:: What you should do ::
Count the lines below that contain the string "menu" and reply with only that number.

:: Data records ::
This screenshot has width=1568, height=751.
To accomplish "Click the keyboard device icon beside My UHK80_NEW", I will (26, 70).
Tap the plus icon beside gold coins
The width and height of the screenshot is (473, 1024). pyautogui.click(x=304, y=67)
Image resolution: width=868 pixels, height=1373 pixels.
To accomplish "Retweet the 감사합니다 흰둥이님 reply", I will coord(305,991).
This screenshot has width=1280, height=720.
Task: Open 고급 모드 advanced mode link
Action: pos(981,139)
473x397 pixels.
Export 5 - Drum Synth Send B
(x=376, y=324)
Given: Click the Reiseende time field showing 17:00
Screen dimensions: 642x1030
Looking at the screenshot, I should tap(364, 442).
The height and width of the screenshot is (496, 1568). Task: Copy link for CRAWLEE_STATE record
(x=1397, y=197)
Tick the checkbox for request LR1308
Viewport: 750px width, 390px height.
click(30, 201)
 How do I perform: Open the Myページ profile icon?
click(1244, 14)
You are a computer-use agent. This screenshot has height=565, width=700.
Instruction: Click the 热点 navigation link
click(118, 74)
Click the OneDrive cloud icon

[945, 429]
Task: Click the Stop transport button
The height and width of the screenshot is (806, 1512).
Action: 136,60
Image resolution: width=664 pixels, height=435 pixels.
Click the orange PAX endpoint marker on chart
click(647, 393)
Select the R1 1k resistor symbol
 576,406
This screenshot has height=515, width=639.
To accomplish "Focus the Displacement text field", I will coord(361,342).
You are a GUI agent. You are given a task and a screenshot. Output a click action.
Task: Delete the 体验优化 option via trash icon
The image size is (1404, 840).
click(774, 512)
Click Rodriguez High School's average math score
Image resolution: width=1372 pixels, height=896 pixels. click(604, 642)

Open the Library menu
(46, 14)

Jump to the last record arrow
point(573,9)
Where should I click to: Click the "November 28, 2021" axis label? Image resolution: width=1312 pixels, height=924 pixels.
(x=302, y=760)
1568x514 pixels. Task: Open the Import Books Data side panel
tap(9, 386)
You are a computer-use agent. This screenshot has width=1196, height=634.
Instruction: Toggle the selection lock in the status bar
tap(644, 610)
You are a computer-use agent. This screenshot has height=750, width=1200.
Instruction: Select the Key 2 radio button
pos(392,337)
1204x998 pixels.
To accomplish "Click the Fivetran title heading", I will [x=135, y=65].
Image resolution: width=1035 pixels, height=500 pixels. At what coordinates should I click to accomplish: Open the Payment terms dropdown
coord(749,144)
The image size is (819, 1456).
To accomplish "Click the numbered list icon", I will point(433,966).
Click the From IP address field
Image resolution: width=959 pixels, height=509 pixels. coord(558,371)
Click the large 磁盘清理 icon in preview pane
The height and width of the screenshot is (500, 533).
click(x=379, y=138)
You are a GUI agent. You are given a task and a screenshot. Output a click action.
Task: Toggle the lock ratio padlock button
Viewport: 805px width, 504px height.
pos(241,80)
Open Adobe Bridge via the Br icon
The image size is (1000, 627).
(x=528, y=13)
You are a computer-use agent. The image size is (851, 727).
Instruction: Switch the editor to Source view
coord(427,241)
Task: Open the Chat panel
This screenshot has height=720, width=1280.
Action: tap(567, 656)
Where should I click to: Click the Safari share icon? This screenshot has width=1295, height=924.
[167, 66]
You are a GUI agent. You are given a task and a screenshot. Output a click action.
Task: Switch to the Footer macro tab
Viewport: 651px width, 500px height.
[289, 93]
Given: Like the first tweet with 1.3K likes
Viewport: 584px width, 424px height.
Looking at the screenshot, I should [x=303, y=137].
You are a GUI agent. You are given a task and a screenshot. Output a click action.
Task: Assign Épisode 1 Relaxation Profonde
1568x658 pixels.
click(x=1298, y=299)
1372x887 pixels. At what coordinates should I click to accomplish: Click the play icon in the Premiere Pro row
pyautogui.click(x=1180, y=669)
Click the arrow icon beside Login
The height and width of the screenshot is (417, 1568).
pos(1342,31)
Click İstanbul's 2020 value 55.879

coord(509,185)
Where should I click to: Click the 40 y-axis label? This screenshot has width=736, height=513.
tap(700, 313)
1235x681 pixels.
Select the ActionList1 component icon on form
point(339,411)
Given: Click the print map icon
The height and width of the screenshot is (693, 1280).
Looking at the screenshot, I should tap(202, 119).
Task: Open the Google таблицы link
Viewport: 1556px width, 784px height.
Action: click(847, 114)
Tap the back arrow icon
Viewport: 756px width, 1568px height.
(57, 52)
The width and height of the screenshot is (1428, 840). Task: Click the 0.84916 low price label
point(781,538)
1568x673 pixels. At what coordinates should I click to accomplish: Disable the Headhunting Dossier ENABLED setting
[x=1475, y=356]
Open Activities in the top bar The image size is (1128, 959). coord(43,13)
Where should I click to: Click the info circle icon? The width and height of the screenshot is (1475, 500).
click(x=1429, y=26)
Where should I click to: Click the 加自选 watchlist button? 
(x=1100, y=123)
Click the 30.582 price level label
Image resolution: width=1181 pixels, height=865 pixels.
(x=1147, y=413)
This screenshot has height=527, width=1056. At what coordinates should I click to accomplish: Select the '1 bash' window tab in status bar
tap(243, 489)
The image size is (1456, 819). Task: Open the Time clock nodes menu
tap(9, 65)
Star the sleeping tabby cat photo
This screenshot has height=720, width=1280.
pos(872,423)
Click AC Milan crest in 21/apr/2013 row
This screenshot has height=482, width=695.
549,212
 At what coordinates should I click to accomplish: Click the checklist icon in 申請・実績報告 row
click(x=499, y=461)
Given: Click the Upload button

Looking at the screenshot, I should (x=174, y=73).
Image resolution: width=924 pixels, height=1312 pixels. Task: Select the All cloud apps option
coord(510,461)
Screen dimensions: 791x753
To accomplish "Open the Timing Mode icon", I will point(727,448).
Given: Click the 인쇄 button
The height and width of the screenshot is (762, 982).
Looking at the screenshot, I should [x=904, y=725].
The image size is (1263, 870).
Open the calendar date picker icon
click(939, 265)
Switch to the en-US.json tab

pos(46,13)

:: Expected output ::
2